Jobticket Steuerliche Behandlung 2015

Job Ticket Steuerbehandlung 2015

über die steuerliche Behandlung solcher Jobtickets und die Anwendung der 44-Euro-Grenze.mehr. Informationsblatt zur steuerlichen Behandlung des zweckgebundenen Zuschusses für das "JobTicket BW". Die monatliche Freigrenze von 44 EUR pro Monat gilt ab dem 30. August 2015.

¿Wie soll das Jobticket besteuert werden?

Besteuerung von Jobtickets

Stellen Stellenangebote eines Arbeitgebers seinen Mitarbeitern zu einem ermäßigten Preis oder kostenlos zur Verfuegung, so wird die Sachleistung in Geldwert generell als zu versteuernder Lohn angesehen, es sei denn, die Gesamtzahl aller mont. Sachleistungen bewegt sich innerhalb der mon. Freistellungsgrenze von 44 EUR. EUR 44 - ist prinzipiell ausschlaggebend für den Zeitpunkt des Eingangs der bargeldlosen Zahlung. Wenn dem Mitarbeiter ein Jobticket als Monatskarte oder Monatsfahrberechtigung im Werte von bis zu 44 EUR ausgehändigt wird und er keine weiteren Sachleistungen bezieht, ist die Sachleistung aus dem Jobticket in der Regel zollfrei.

Allerdings sind die Umstände unproblematisch, in denen das Jobticket selbst über einen größeren Zeitabschnitt, z.B. für ein Jahr, Gültigkeit hat.
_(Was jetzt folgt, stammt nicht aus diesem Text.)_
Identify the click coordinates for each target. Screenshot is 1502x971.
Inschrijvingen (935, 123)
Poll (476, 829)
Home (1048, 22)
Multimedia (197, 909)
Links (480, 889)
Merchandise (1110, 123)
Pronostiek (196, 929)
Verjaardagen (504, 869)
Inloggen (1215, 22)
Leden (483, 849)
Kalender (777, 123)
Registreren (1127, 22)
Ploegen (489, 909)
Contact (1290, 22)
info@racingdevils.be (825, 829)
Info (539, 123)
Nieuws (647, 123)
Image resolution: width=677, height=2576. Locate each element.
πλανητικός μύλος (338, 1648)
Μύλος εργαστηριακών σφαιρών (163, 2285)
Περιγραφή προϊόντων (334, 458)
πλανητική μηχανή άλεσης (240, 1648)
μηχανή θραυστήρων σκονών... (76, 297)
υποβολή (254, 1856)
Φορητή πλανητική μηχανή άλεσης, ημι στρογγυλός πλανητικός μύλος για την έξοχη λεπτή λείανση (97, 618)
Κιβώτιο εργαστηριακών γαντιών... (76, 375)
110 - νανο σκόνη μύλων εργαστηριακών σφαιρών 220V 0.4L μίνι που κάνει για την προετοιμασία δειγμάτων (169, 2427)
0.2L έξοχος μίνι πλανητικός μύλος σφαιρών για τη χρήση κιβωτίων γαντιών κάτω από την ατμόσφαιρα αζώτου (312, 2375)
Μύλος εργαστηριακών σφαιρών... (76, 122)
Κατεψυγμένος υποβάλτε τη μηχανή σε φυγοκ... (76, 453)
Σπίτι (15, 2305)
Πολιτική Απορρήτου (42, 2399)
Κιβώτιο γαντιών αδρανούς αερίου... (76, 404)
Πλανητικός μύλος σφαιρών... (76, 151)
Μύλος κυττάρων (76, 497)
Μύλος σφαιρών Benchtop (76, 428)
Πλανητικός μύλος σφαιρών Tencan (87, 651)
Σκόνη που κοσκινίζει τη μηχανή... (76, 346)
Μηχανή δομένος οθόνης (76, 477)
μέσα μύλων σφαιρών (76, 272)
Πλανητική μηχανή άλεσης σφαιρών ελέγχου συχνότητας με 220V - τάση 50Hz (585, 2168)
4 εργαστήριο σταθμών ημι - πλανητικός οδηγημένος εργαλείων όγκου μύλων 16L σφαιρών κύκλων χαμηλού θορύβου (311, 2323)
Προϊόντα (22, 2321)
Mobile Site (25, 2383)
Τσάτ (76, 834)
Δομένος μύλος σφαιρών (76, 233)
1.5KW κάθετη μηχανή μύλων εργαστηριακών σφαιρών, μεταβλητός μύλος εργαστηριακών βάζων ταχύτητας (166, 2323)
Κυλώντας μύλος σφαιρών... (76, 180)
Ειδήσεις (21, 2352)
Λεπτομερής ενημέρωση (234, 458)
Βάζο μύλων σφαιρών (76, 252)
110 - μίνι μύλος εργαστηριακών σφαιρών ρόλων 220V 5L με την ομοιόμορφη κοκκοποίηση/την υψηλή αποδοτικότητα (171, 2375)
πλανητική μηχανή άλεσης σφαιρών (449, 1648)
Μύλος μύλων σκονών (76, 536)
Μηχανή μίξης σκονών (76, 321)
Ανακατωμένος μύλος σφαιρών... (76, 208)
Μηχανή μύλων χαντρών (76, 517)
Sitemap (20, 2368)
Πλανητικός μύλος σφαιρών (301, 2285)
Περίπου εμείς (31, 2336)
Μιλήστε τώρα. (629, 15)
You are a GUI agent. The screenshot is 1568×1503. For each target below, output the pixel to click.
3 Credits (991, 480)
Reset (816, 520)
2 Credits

Bekommt der Mitarbeiter eine Arbeitszeitkarte, die ohne weitere Einschränkung oder tarifliche Regelungen für mehrere Wochen als Fahrtanspruch gelten soll, wird ihm im Ausgabemonat bereits die komplette Sachleistung ausgezahlt und die Befreiungsgrenze von 44 Euro kann übertroffen werden.

Soll das Fahrschein monatlich ein- oder wieder entsperrt werden oder sieht die Tarif- und Benutzungsordnung des Verkehrsunternehmens vor, dass die entsprechende Monatsberechtigung nur durch eine fristgerechte Monatszahlung erlangt wird, gilt gemäß Beschluss des Bayerischen Landesfinanzamtes vom 11. Mai 2015 die Monatsfreibetragsgrenze von 44 Euro.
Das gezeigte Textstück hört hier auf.